Summary: GigaSpaces's persistency approach consists of several paradigms for data persistency, according to the application needs. This section gives a basic overview of each paradigm.

Persisting Space Data into Permanent Storage

There are many situations where space data needs to be persisted to permanent storage and retrieved from it. For example:

  • A client process works primarily with the memory space for temporary storage of process data structures, and the permanent storage is used to extend or back up the physical memory of the process running the space. In case the data in the space becomes unavailable due to cache eviction, for example, the backup data in permanent storage can be accessed.
  • A client process works primarily with the database storage and the space is used to make read processing more efficient. Since database access is expensive, the data read from the database is cached in the space, where it is available for subsequently fast read operations. (This is using the space as a side cache.)
  • When a space is restarted, data from its persistent media files can be loaded into the space to speed up incoming query processing.

Bridging the Gap Between Object to Relational

Object-oriented development dominates the enterprise, and most client applications today are written in the Java, C#, and C++ languages. However, the majority of business-critical data is stored in relational database management systems (RDBMS) or similar systems that use record-based (non object-oriented) storage, whose data is read by query-based search schemes.

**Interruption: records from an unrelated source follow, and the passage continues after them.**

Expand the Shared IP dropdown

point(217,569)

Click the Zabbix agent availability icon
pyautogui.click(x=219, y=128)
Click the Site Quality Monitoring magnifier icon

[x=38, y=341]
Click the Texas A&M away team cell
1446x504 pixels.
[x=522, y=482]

Because of this mismatch, an intermediate object-relational mapping (ORM) step is required to perform translation of objects to records when writing data to a database, and translation of records to objects when reading data from a database. This intermediate step is implemented in middleware that is detached from and transparent to the client application. Client calls to standard API read and write methods trigger the middleware functionality without a need for the client to intervene. Advanced middleware systems permit the client API to formulate and pass a database query for use when reading from the database.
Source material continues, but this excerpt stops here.